— What the task requires —
For the data below, the lines that hold "search" should be counted; only the resulting number is expected.

— Task data —
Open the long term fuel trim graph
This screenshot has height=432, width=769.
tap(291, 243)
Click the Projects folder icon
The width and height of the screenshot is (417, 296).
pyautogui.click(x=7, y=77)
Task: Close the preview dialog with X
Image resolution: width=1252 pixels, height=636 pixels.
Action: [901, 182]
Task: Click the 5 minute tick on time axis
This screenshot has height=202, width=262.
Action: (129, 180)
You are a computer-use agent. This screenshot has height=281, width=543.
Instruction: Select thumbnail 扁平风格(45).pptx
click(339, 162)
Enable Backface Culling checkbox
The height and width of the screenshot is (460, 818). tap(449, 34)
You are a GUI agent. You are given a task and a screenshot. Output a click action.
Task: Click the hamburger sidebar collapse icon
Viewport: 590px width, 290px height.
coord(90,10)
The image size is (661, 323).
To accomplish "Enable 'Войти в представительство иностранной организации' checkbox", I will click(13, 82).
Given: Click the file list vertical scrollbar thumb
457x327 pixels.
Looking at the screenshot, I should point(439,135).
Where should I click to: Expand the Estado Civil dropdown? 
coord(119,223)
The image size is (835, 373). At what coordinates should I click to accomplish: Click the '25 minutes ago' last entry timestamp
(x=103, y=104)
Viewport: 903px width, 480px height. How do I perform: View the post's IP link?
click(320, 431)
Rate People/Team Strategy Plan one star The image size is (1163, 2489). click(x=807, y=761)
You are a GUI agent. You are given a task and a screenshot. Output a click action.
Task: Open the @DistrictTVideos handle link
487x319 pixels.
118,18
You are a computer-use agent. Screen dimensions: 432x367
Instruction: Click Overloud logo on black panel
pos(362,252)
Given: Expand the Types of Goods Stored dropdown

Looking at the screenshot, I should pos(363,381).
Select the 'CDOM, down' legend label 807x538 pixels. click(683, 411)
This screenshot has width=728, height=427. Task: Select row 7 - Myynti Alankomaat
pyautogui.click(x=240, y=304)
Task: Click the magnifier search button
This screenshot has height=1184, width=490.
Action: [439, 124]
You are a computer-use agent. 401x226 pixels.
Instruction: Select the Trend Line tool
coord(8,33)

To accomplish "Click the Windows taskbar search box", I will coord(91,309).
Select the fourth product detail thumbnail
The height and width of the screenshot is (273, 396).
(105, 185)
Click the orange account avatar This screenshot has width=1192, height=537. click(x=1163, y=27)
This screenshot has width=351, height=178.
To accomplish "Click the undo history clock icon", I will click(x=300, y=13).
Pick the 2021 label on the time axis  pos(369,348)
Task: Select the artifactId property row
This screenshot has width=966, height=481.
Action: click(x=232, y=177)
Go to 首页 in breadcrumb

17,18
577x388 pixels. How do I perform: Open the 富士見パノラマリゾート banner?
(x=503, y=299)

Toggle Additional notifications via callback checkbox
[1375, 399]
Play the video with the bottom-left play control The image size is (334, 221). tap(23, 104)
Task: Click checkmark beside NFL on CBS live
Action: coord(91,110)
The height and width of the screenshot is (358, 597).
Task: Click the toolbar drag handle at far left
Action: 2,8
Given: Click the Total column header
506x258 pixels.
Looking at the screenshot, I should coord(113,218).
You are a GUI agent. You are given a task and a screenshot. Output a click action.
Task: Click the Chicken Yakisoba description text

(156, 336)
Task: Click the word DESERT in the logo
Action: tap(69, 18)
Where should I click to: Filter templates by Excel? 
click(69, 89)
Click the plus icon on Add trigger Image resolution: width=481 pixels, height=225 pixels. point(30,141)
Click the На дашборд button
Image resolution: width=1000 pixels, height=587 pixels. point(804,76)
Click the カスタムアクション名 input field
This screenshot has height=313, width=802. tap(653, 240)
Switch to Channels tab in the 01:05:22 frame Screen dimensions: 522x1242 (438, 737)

— Response to this exercise —
2